Within a few moments, I gleaned from Claire that her teacher had asked of her class to select a topic from the decade in question – and then for each pupil to compose a 500 word essay on a subject of their choosing – given the fact that I was not twenty-one anymore, (in Claire’s considered opinion) she suspected I might be better placed to assist in this quest.
“Mum is only thirty-seven and dad is just two years older” she innocently remarked, adding further, “They have heard of the Beatles, The Beach Boys and Elvis, but really know “nuffin” about any of them!”
I must stress at this juncture, if I was feeling mildly antiquated before I opened my door that particular evening – I felt a damn sight older after exchanging a few words with this somewhat ruthless if not charming child.
We soon established Claire’s concerns regarding the size of her task – subsequently, I invited her into the kitchen and then put the kettle on to make us both a hot drink – this before cracking-on with my recollections of days gone by.
Some three hours later, I received another knock on the door, at this juncture, I was confronted with a concerned mum, enquiring as to where her missing eldest daughter may possibly be – time had just flown by and I had erred in not paying sufficient notice to the clock – similar to my cookie jar I might add, Claire had certainly made good use of her visit to me that night – and had surreptitiously, gone on to consume the entire contents of my biscuit barrel during our intriguing tête-à-tête!
Nevertheless, it was a little disappointing to see her depart, I loved every moment of her company that particular evening – and remained astonished with the scope of her enquiring mind; it was just like being ‘Dad’ all over again.
Sleep did not come easy that night as I was enthralled by the fact that a twelve year old girl, one not of my kin, had became so enraptured with what I had to say.
As we chatted during that dank winter night, Claire and I occasionally branched off in the direction of the social aspects of the early 1960s, that special time when kids still walked to school, played ball games in city parks with little or no threat to their well-being and when children sat on Santa’s knee at Christmas time.
In addition we also chatted about an American President who craved equal rights for all – and wanted to send a man to the moon by the end of the decade, not because it was easy, but because it was hard.
We then discussed the loss of a brave African/American leader, one who held dear a dream that his little black children would one day be able to play with little white children – but was not granted the right to see his vision realized.
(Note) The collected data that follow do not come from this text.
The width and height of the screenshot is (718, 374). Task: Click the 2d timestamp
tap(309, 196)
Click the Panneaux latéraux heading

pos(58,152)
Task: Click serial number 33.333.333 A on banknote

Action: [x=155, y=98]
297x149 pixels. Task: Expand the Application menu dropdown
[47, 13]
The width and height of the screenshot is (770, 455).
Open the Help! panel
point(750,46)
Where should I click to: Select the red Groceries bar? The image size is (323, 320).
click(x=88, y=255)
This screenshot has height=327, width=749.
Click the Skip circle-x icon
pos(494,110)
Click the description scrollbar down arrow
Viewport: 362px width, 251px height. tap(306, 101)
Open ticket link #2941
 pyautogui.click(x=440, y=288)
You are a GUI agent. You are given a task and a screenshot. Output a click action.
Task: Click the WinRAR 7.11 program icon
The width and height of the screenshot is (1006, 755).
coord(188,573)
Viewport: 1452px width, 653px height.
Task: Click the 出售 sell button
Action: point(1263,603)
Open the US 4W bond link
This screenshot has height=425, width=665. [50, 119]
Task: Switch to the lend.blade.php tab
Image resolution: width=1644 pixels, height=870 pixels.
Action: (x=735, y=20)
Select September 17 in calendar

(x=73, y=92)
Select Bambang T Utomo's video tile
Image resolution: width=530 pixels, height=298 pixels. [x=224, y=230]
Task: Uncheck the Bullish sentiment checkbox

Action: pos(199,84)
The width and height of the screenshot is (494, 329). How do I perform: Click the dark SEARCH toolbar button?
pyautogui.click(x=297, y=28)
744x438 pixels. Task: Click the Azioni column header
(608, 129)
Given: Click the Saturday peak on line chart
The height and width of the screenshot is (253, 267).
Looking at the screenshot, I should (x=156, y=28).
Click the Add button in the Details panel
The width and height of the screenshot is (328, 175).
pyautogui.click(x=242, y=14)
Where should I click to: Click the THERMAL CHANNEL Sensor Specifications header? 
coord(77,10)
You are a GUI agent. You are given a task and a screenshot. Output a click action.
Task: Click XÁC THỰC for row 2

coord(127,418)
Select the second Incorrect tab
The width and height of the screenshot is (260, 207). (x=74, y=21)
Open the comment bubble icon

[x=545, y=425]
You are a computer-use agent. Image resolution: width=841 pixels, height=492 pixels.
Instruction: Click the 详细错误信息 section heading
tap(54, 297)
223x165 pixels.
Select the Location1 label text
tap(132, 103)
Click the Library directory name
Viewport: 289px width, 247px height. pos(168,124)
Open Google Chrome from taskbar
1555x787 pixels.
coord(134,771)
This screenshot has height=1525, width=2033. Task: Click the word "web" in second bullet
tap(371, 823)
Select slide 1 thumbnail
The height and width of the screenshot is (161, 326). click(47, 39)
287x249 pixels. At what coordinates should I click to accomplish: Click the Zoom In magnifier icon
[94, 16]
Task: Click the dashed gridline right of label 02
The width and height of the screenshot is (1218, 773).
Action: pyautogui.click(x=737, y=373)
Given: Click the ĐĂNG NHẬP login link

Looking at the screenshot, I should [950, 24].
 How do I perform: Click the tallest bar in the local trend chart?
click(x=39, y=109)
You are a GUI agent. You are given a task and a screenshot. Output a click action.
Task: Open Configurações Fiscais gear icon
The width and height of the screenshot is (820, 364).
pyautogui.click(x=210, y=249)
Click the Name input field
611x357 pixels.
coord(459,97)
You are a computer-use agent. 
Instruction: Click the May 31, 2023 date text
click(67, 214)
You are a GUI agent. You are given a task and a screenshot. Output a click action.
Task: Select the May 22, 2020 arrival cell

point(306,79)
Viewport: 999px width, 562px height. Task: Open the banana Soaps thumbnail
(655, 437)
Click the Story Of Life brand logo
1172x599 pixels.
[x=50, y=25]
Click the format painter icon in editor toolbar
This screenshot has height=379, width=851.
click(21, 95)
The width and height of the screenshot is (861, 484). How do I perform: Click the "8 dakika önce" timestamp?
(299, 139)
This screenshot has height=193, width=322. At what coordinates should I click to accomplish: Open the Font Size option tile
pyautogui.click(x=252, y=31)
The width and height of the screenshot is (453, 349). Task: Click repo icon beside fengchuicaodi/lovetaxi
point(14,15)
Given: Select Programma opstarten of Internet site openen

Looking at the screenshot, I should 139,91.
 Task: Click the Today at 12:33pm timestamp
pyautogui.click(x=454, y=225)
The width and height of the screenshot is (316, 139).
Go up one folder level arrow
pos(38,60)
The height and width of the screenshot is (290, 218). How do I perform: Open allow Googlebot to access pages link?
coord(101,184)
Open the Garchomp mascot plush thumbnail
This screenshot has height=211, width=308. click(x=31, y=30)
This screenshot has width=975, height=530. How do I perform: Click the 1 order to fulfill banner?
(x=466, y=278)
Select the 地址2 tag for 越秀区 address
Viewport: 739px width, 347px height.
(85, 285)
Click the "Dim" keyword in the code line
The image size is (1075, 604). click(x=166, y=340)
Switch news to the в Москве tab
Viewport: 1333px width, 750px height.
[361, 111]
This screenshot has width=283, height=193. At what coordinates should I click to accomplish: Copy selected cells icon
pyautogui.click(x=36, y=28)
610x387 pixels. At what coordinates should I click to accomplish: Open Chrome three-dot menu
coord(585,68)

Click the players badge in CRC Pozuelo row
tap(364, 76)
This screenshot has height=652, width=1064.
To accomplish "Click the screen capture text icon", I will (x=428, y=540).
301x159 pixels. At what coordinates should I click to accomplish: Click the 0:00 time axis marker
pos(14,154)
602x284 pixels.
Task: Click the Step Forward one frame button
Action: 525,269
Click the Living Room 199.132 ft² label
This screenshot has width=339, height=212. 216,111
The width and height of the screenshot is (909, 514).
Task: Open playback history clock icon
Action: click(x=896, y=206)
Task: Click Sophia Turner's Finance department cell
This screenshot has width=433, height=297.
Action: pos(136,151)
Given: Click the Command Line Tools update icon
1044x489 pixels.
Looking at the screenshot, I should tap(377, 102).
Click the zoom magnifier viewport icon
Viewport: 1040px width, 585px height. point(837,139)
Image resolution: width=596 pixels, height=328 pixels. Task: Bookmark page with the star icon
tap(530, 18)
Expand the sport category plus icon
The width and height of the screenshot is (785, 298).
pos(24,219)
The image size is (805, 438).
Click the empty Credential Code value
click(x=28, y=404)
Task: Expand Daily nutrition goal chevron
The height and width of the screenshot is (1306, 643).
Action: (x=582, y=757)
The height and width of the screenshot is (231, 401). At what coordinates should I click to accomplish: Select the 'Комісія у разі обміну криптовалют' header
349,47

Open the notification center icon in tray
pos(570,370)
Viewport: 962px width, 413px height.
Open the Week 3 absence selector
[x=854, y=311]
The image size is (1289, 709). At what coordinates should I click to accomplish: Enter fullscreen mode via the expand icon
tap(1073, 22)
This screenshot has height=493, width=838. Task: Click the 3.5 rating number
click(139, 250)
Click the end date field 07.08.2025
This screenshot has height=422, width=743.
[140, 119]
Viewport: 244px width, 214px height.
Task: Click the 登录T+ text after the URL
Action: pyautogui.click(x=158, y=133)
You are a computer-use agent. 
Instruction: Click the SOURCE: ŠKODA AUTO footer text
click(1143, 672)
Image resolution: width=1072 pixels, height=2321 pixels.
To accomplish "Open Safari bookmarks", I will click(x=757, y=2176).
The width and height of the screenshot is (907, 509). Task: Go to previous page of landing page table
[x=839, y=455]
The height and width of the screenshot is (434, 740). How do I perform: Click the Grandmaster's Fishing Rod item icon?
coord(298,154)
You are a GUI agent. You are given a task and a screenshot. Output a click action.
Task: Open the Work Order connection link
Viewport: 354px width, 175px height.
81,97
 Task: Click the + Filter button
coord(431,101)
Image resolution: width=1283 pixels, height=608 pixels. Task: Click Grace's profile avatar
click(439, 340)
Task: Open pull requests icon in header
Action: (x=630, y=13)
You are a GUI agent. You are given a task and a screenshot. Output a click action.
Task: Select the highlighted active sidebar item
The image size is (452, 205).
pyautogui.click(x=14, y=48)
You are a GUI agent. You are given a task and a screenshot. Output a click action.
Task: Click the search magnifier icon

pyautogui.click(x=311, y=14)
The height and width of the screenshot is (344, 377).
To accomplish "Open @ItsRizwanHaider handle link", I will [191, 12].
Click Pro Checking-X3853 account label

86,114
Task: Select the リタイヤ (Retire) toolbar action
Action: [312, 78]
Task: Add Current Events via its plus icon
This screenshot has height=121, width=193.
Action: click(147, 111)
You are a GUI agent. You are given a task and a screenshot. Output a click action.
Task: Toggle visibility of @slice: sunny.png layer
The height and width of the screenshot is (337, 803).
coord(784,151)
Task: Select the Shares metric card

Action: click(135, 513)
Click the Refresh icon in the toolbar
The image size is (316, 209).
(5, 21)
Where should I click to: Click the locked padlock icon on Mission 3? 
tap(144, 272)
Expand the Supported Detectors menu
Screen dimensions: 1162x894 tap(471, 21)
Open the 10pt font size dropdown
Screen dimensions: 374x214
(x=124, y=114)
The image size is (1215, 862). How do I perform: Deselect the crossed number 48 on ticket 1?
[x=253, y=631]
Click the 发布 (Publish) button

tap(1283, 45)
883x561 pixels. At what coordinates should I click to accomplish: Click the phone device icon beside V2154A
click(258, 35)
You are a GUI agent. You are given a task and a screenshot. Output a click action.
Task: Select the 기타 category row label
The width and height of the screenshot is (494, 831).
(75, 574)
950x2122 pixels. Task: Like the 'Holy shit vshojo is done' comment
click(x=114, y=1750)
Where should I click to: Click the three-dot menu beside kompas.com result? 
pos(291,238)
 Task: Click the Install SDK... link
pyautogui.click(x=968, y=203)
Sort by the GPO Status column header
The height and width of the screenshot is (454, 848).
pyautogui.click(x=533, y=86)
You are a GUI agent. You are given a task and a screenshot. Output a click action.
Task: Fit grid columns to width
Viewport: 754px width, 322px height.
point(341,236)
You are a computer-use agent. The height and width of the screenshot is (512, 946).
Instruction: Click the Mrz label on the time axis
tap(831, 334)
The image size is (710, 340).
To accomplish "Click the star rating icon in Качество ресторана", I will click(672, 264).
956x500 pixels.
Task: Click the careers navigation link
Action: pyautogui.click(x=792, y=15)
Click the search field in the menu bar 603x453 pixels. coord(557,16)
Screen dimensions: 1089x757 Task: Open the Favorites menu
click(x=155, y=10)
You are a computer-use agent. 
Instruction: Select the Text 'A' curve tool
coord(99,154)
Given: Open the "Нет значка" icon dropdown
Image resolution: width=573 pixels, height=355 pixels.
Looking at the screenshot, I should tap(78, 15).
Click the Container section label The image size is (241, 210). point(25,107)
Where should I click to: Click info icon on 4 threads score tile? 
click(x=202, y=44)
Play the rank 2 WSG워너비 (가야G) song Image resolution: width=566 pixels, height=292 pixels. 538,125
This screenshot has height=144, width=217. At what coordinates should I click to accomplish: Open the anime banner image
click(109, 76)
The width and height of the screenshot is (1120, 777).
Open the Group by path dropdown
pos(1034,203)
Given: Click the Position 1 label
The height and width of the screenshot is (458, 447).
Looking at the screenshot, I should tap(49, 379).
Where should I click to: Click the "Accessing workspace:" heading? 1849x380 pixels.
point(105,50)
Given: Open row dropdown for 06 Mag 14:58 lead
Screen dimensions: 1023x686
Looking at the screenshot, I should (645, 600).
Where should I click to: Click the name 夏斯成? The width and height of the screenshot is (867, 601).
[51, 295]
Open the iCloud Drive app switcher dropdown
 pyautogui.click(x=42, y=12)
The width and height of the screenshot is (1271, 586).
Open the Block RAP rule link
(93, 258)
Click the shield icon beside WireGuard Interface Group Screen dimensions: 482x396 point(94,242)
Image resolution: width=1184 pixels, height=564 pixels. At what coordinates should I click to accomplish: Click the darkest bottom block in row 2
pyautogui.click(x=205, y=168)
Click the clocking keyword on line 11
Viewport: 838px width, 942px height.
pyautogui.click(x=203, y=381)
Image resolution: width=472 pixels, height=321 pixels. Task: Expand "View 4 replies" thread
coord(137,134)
We laughed together about the fact that nearly all male singers in the early sixties were called Bobby and female vocalists were either Sandra or Sandie or even Sandy – each crooning the same melancholic theme about failed puppy love.
It was so refreshing to escape back into a world from a child’s perspective, to a time where things were just a little simpler, a world that to the children of my generation, never saw politics and war rear their ugly heads – and the worst thing that could happen to you was that you didn’t become a school monitor or that your girlfriend/boyfriend opted to fall for another.
Even that wasn’t much of a worry because there was always another interesting extracurricular activity and another equally interesting potential girlfriend/boyfriend waiting in the wings.